Model of ear’s speech sensor could improve hearing tests

Researchers have figured out the math that describes how the cochlea, the part of the ear that processes speech, works.

The research could help improve hearing tests and devices that restore some hearing to the deaf.

Inside the ear, a snail-shaped organ called the cochlea takes in pressure information from the eardrum and turns it into nerve impulses that are sent to the brain. A full understanding of how this tube-like structure does its work, from end to end, has been elusive.

“No one has been able to piece together a complete model that describes the entire cochlea, especially at the apex, or the end furthest from the eardrum,” says Karl Grosh, a professor of mechanical engineering at the University of Michigan. “Existing models were unable to match the low frequencies processed at the apex. And that’s been a problem since it’s where speech is processed.”

Looking closely at the cochlea

That apex has been problematic for researchers because it is tapered and features a different cell structure from the base.

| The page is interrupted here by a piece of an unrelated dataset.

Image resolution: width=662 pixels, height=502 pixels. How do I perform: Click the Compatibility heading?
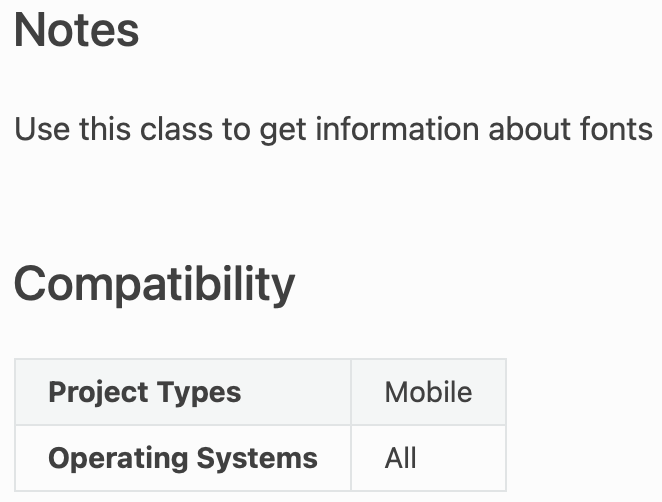[154, 284]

Due to its location further inside the ear, it has been harder to access for testing without doing damage.

Recent advances in optical coherence tomography (OCT), the use of light waves to create 3D images and measure how sound moves through different parts of the ear, have allowed for a closer look at the cochlea’s apex region.

Using OCT data from other researchers, Grosh worked with Aritra Sasmal, a PhD student in mechanical engineering, to break down the cochlea’s mechanics, fluid-structure interaction, and cell makeup.

Their work sheds new light on the role of a particular part of the cochlea, the basilar membrane. It runs the length of the cochlea, separating two liquid-filled tubes: the scala media and scala tympani. Previous research has suggested that the membrane is the critical element to the ear’s ability to amplify and transmit sound waves.

But Grosh and Sasmal’s work shows the basilar membrane is only part of the equation. They showed that subtle changes in the cell structure along the cochlear spiral and the shapes of the liquid-filled tubes are key elements at speech frequencies.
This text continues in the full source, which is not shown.